GetAutoAppraise: Barry Brodsky and the crew at GAA have been doing appraisals for quite a while and know what is most important: the lead, not the value of the car. While the other companies focus on their own traffic around appraisals, GetAutoAppraise gets it done for the dealer with a great admin tool to boot. Check them out at http://www.getautoappraise.com

SEO For Dealers: When dealers ask about complex services they don't understand, they request to "keep it simple". In regards to SEO/SEM and the areas around that, Jeremy Hambly at SEO For Dealers knows how to get it done right: http://www.seofordealers.com

DealerBug: What in the world would drive a 'car guy' to build a widget for consumer to add to their desktop from their favorite dealer when most dealers can't even communicate effectively with their leads? Thank goodness for engagement and for Mike Jennings (former Ford and Compete guy) who understands one of the things that will drive people to and back to your store: http://www.dealerbug.com

We'll try to keep these updates weekly and ultimately have an area where you can get in touch with the vendors.

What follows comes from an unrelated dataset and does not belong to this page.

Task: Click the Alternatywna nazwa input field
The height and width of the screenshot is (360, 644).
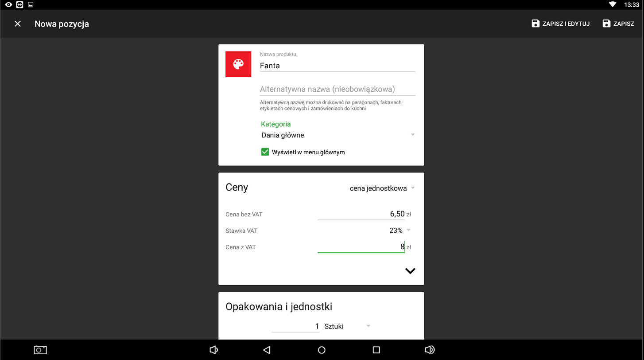Action: pyautogui.click(x=337, y=89)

Best practices: Professional Insight, Powerful Results

Tear It Apart and Rebuild It…Better

Most of us who have spent any amount of time in sales realize that our
database/contact/Rolodex carries an incredible amount of value, in many
cases more than our skills or abilities. With the prevalence of CRM and
other database software, many believe that the job is done. Nothing can
be further than the truth.

Today it's more important than ever to continually tear down the client
database and make sure it delivers the most value and revenue possible.
Auto retailers are notoriously bad in this area and, quite honestly,
deserve the reputation. When we send the same newsletter, flier, direct
mail, etc to every customer/prospect, what type of message are we
delivering?

Better put, consider John Doe who's shopping for a Heeker Shnazer Beta
1. He sends two leads directly to two Heeker Shnazer dealers and also
requests quotes from dealers through CarsStink.com and
DontBuyACarHere.com which send the leads to three more Heeker Shnazer
dealers. When he doesn't buy for a few weeks, every dealer sends him
virtually the same eNewsletter linked to the same site with the same
content! It's great to be fast, respond, ask questions and try to get
the appointment but what are we really doing to connect with our guests?

If you are not segmenting your database and your customers, specifying
your content and setting expectations, someone else will. Or worse yet,
the lacking experience continues to validate consumers' opinion of car
dealers.

So, what does it take?
1. Start understanding why your 'ups' are in the market and actually put that info in your CRM
A. Empty nesters
B. Soccer mom
C. Petmobile
D. Weekend driver
2. Create a field so you can segment your database based on those categories
3. Set certain fields in your CRM that must be completed
A. email and/or text (customers cell & service carrier allow you to text message for free)
B. Reason in market
C. Follow up parameters
D. What they do (work, leisure, family, etc)

Remember, contextually relevant content will bring a person back. If
they don't open your first three emails/eNewsletters, they most likely
won't open one 36 months from now (if they don't unsubscribe in the
first place) when they're in market again. Don't blame your email
marketing company, you're the one that bought the same service your
competitor did. Remember: YOU are the marketer. Not the brand you sell.

Don't waste all of the data that you get when you're qualifying,
walking and delivering your customers or store it in the computer
behind your eyes. Work your database, update your database, market your
database and use your database effectively.

If you regularly check and rebuild your database, it will pay you back
handsomely. Do it yourself so you are not depending on something or
someone else to do it, which is the road to failure. Once you start
being really relevant, you won't believe where all the customers came
from.

Be smart, be efficient, be relevant, be timely, be smart…be successful.